• **GIVEN RECORDS**:
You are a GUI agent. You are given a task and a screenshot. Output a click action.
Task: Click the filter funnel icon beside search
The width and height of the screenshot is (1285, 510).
---
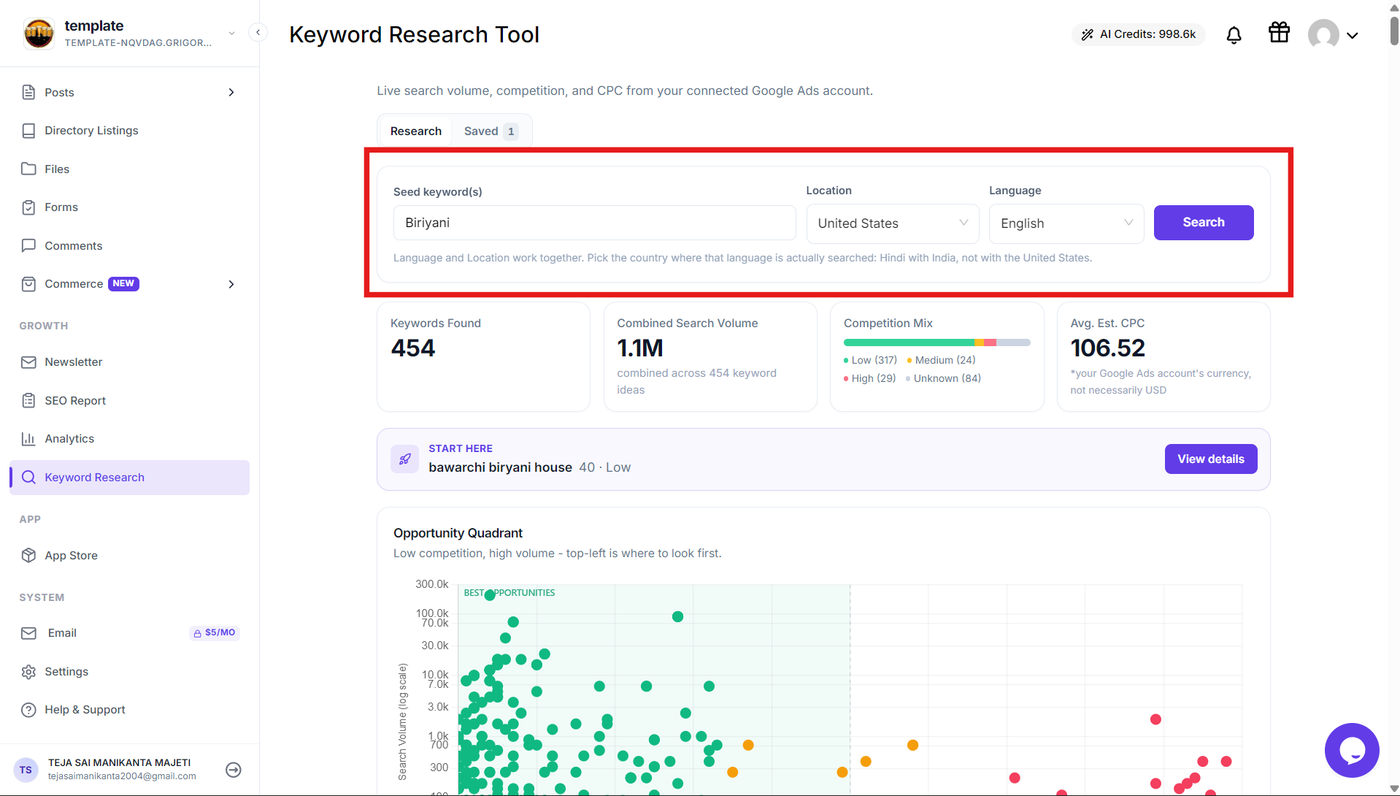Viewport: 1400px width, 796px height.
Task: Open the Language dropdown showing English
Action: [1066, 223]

• **WHAT TO DO**: Duplicate the entries above word for word, everything from the line containing "You are a GUI" down to the line containing "The width and".

• **ANSWER TO THIS PROBLEM**:
You are a GUI agent. You are given a task and a screenshot. Output a click action.
Task: Click the filter funnel icon beside search
The width and height of the screenshot is (1285, 510).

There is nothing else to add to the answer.